Nereden geldik ve biz kimiz sorusunu biraz irdeleyelim…
ATAYURDU’ndan ve Horasan üzerinden geldiğimiz kesin. Farklı göç yollarından gelen Türk boy ve budunları var elbette. Lakin ana hat Hazarın kuzeyinden Horasan üzerinden peyderpey çeşitli göç sebepleri oluşması ile birlikte Anadoluya geldi. Gelirken Horasana uğramış ve İSLAM’ı yüreğimize koyarak Anadoluyu yurt tutmuşuz. Tabi atayurdumuzdan ne kadar kültürümüz var hepsini de yurt yaptığımız Anadoluya taşımışız. Örf ve adetlerimiz, gelenek ve göreneklerimiz hiç eksiksiz taşıdığımız ana değerlerimiz olmuş. Bu değerleri Anadoluda da unutmamış asırlara sari nesiller boyunca bugüne kadar taşımışız. Horasandan yüreğimize koyarak getirdiğimiz İSLAM Anadolu’da büyük bir TÜRK İSLAM Medeniyetinin temelini atmıştır. Her yönü ile dört başı mamur bir medeniyeti bin yıl önce SELÇUKLU ile kurmuş bu yüzyıla geldiğimizde genç TÜRKİYE CUMHURİYETİ ile taçlandırmışız.

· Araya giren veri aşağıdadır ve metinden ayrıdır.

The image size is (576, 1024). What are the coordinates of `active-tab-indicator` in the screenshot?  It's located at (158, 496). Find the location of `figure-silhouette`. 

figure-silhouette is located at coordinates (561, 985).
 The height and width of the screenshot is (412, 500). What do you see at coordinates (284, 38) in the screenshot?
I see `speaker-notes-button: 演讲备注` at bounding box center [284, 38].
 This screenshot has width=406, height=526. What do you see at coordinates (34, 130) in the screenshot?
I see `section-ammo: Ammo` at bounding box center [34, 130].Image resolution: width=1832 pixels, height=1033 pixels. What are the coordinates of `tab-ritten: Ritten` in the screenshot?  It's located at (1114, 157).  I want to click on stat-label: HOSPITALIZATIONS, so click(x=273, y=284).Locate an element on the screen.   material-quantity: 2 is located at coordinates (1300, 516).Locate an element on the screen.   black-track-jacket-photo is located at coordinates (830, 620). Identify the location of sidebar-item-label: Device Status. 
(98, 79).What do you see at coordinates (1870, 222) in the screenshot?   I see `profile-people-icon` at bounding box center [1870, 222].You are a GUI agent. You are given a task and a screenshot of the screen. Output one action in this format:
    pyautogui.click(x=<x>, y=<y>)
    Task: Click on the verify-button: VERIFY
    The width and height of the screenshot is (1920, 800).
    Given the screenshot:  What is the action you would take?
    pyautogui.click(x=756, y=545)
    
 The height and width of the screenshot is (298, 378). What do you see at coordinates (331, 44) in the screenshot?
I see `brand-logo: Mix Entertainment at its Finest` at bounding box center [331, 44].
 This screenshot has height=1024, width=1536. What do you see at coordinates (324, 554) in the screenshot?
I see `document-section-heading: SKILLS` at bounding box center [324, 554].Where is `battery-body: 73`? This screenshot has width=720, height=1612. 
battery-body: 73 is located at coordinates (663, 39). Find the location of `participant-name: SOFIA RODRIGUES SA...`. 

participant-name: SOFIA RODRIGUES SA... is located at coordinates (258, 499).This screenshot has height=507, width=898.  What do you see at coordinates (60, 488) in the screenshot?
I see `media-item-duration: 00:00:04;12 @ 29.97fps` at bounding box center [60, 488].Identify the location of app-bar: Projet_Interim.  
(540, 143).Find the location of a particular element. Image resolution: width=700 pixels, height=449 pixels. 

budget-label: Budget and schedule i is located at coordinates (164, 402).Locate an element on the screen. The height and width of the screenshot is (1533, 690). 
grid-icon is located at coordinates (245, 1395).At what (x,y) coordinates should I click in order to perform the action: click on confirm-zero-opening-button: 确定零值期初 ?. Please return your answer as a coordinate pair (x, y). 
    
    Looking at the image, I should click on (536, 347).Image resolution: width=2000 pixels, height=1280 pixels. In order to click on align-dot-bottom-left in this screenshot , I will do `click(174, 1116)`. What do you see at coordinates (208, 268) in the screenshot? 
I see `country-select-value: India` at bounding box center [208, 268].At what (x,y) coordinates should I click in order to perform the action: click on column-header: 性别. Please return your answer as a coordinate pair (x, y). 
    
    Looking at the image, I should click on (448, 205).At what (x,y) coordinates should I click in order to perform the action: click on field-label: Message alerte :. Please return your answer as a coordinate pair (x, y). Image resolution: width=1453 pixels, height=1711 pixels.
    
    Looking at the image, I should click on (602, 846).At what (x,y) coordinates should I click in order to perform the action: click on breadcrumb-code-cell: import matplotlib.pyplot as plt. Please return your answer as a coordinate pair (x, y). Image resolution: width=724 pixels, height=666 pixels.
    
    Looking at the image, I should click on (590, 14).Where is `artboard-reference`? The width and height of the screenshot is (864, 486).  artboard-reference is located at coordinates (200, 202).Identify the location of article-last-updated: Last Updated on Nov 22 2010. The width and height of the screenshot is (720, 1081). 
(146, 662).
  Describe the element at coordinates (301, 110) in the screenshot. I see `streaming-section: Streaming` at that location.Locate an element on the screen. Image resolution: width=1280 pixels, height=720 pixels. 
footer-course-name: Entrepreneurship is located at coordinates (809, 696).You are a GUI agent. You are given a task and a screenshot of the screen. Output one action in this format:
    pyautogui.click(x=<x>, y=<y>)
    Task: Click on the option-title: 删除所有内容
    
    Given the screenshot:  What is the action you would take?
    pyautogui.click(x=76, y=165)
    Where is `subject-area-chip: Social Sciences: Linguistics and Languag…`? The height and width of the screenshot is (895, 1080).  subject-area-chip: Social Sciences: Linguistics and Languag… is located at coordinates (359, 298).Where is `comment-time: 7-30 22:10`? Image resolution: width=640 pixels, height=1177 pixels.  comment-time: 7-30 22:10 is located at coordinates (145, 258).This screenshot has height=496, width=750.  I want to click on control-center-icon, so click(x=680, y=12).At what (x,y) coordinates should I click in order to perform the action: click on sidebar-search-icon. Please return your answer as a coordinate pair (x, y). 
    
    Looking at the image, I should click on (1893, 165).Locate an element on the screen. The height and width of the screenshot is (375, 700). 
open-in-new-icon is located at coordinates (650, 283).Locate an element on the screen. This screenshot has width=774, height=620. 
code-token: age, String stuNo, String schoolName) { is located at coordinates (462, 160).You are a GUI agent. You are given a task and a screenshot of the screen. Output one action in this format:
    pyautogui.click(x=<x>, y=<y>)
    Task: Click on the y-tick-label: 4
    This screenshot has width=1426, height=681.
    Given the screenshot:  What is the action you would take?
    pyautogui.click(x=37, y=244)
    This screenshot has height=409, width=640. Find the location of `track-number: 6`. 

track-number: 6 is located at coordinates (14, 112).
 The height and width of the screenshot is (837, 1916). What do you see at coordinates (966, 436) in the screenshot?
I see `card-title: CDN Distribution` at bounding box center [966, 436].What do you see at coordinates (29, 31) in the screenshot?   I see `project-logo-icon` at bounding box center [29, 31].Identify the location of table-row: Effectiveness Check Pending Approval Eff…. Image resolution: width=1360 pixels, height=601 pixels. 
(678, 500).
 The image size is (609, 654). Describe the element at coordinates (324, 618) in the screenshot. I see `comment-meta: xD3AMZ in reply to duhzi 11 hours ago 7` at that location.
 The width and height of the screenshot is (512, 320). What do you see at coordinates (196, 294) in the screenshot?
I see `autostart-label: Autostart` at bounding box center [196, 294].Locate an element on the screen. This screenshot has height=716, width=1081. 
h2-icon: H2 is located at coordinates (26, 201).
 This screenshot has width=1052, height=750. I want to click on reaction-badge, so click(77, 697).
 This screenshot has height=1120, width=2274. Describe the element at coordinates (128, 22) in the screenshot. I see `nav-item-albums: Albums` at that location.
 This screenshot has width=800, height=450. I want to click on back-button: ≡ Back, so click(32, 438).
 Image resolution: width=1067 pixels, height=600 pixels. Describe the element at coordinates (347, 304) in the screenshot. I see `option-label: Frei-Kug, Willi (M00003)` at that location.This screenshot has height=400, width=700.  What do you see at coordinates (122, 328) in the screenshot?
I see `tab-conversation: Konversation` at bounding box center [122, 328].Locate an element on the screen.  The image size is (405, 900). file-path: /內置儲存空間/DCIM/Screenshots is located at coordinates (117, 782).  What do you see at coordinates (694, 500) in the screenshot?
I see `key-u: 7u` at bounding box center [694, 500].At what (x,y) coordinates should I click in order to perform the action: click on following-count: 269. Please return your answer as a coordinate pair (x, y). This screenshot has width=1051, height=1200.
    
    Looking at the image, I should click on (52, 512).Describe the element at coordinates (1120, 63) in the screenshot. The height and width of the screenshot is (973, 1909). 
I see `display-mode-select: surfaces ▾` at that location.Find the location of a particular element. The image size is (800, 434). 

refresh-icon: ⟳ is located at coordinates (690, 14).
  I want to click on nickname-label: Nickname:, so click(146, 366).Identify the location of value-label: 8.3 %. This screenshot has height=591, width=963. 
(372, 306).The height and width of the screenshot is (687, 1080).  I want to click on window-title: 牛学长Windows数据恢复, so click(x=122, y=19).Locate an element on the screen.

Anadolu Selçuklarının kurduğu ilk Türkmen Devletleri BEYLİKLER döneminin ardından BÜYÜK ANADOLU SELÇUKLU devleti çatısı altında birleşmişiz. Moğolların Anadoluyu yakıp yıkması ile bir fetret dönemi yaşamışız. Arkasından Anadoluda kurulan ikinci Anadolu Beylikleri döneminden sonra medeniyet yürüyüşü devam etmiştir. Batıda Devleti Ali, kuzeyde Memluklu Devleti, doğuda Akkoyunlu Devletleri ve irili ufaklı onlarca TÜRK BEYLİKLERİ ile beraber tarihi yolculuğumuz 16.yüzyıla gelindiğinde bambaşka bir yapıya bürünerek TÜRK COĞRAFYASI milyonlarca kilometre kare bir alanda büyük bir TÜRK BİRLİĞİ DEVLET-İ ALİ çatısı altında birleşerek tarihi yolculuğuna devam etmiştir.